By Thomas Saphner, MD, FACP — Green Bay Oncology
Principal Investigator, St. Vincent Regional Cancer Center
You may have heard about the Avastin congressional hearings earlier this summer. The hearings were prompted by Avastin’s maker, Genentech, who appealed an earlier Food & Drug Administration (FDA) decision to rescind approval for the drug bevacizumab (brand name Avastin) as treatment for metastatic breast cancer.
The testimony of healthcare professionals and drug researchers, patients and family members was extensive and, at times, emotional. In the end, the FDA chose to rescind approval for bevacizumab treatment of breast cancer, though it is still approved for treatment of cancers of the colon, lung, kidney and brain.
How could this happen?
Simply put, the drug turned out not to be an effective treatment for breast cancer.

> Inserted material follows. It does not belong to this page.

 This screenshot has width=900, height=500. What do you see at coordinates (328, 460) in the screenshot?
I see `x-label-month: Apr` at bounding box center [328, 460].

It was tested, appeared that it might be promising, then was tested again and yet again. But, ultimately—according to the FDA—bevacizumab “does not prolong overall survival in breast cancer patients, or provide a sufficient benefit in slowing the disease progression to outweigh the significant risks to patients.”
Here’s the full story.
Bevacizumab is a cancer-fighting drug that works by blocking the blood supply to a cancer.

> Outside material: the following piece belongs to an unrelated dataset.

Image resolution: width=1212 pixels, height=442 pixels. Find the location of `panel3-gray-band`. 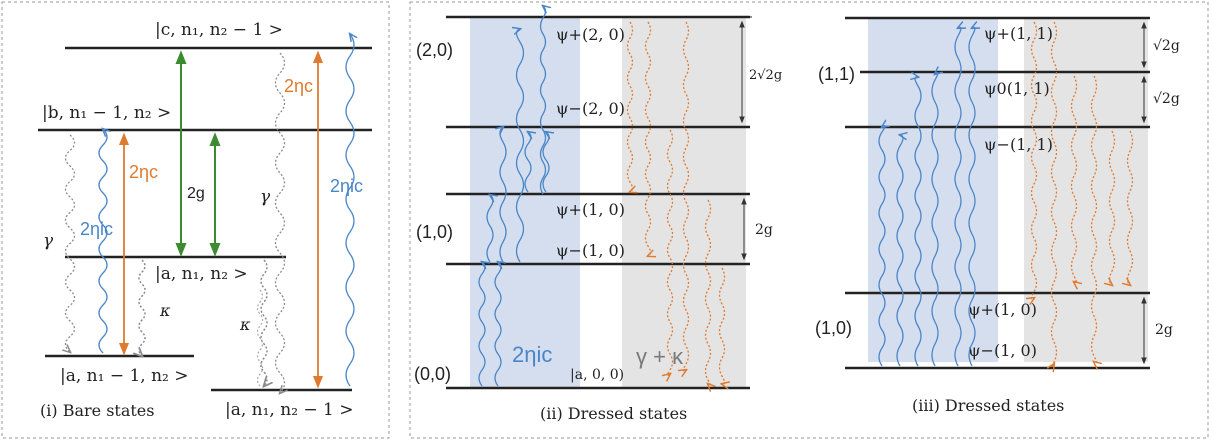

Original FDA approval for bevacizumab as treatment for breast cancer was granted after a carefully executed trial demonstrated that patients with metastatic breast cancer who received bevacizumab, plus a commonly used chemotherapeutic drug, paclitaxel, did better than patients who received chemotherapy without bevacizumab.

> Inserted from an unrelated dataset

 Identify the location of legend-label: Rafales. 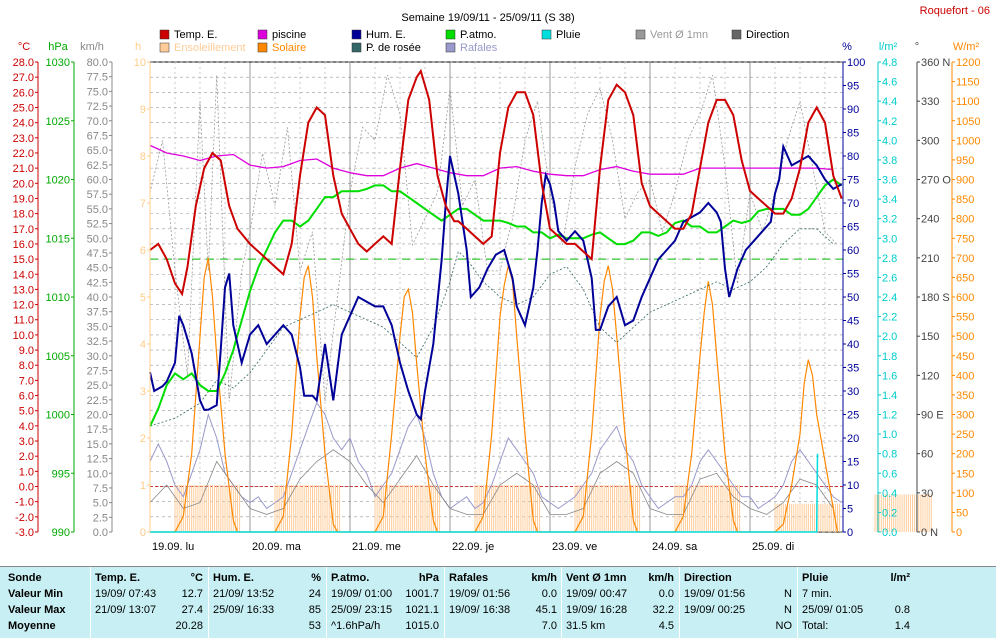
(479, 48).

After the trial, however, there were concerns: Patients who received bevacizumab had a longer time until progression of their disease, but they did not live any longer than those who did not receive the bevacizumab.
Subsequently, three additional trials of patients with widespread breast cancer were conducted, with all of the trials comparing a chemotherapeutic agent with bevacizumab to the same agent without bevacizumab. None—that’s right, not one—of the trials demonstrated a survival benefit with the use of bevacizumab.
The bottom line?
Bevacizumab does not improve the survival of patients with metastatic breast cancer, and any benefits would be small and would have to be measured against significant toxicity to the patient, as well as cost.
As a long-time physician and cancer treatment researcher, I agree with the FDA’s conclusion. It’s time to move on and focus our efforts on the next promising treatments for breast cancer.